MATERIAL TO PROCESS START

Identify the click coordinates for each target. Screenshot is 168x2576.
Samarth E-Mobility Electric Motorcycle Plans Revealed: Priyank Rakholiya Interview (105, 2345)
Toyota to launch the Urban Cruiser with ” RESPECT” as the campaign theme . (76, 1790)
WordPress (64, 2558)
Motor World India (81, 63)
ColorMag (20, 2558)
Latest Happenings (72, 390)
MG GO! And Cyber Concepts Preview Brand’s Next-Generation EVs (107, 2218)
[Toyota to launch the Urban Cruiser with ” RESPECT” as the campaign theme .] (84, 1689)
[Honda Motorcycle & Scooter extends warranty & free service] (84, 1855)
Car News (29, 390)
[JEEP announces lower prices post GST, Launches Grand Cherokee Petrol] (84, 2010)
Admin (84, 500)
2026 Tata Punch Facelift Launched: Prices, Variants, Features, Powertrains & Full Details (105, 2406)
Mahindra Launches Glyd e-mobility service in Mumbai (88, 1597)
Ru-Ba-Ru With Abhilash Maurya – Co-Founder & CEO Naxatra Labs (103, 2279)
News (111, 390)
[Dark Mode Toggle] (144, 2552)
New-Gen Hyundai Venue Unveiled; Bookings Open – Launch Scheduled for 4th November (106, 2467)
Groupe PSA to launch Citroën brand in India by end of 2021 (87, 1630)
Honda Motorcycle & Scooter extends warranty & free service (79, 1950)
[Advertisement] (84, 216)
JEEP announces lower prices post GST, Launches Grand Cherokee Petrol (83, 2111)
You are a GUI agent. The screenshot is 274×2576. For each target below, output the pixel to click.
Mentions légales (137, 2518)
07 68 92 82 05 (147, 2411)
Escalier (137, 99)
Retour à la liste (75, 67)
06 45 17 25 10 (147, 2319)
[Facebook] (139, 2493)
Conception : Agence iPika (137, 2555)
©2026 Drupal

MATERIAL TO PROCESS END

TASK TO COMPLETE –
Whenever a line of the data includes the word "India", show that line in full.

EXERCISE RESULT –
Motor World India (81, 63)
Groupe PSA to launch Citroën brand in India by end of 2021 (87, 1630)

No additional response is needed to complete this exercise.